Items listed in a dataset
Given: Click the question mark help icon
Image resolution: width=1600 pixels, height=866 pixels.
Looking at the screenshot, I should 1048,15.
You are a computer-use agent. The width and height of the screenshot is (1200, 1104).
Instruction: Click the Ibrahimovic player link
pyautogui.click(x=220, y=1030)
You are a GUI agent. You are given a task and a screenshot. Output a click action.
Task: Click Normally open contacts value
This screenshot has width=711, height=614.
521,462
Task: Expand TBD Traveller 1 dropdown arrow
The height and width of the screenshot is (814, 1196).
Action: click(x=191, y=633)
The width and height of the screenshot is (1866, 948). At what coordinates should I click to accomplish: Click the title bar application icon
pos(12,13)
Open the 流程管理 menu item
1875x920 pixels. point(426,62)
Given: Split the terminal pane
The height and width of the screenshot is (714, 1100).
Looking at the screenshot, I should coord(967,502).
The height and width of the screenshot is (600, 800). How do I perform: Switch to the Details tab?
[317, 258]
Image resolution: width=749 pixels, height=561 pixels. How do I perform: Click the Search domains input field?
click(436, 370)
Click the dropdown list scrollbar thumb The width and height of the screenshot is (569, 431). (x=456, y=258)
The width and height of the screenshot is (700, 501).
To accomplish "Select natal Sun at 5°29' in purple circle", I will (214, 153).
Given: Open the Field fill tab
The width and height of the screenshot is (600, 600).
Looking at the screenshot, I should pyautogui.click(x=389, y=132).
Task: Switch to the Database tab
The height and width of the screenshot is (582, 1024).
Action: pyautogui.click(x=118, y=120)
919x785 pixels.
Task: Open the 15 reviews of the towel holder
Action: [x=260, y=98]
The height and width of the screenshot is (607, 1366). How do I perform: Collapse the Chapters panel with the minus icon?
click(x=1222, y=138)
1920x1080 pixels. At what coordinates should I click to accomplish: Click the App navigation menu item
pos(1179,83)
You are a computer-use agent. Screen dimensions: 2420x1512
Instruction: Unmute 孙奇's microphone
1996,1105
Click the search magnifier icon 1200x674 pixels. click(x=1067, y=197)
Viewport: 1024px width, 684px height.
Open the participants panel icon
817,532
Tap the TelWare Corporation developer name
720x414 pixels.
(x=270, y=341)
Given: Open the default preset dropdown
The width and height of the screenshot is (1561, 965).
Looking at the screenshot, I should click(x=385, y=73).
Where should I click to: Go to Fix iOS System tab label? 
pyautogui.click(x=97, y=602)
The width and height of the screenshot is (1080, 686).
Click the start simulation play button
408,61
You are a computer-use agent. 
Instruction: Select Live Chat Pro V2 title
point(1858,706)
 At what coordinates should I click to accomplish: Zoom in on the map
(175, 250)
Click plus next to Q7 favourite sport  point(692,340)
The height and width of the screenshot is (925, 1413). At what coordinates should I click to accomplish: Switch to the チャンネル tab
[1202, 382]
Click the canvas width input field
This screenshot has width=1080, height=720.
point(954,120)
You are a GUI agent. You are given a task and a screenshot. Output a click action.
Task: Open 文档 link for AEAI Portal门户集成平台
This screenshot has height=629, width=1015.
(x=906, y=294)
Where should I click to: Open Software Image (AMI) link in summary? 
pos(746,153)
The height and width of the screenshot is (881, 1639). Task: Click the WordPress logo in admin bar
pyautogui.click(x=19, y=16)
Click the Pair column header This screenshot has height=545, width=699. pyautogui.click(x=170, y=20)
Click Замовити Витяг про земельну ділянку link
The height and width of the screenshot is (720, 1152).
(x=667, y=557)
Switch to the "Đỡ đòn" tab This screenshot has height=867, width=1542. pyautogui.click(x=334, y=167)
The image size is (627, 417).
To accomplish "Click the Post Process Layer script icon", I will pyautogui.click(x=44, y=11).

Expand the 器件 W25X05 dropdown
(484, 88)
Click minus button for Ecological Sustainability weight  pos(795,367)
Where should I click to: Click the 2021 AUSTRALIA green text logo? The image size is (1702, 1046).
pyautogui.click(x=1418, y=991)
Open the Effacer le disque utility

**INSTRUCTIONS TO FOLLOW:** Reproduce everything in the listing from the line containing "Expand the 器件 W25X05 dropdown" down to the end of the listing, requests included, shifting every coordinate in the answers up by 134.

**RESULT OF THE TASK:**
Expand the 器件 W25X05 dropdown
(618, 222)
Click minus button for Ecological Sustainability weight  pos(929,501)
Where should I click to: Click the 2021 AUSTRALIA green text logo? The image size is (1702, 1046).
pyautogui.click(x=1552, y=1125)
Open the Effacer le disque utility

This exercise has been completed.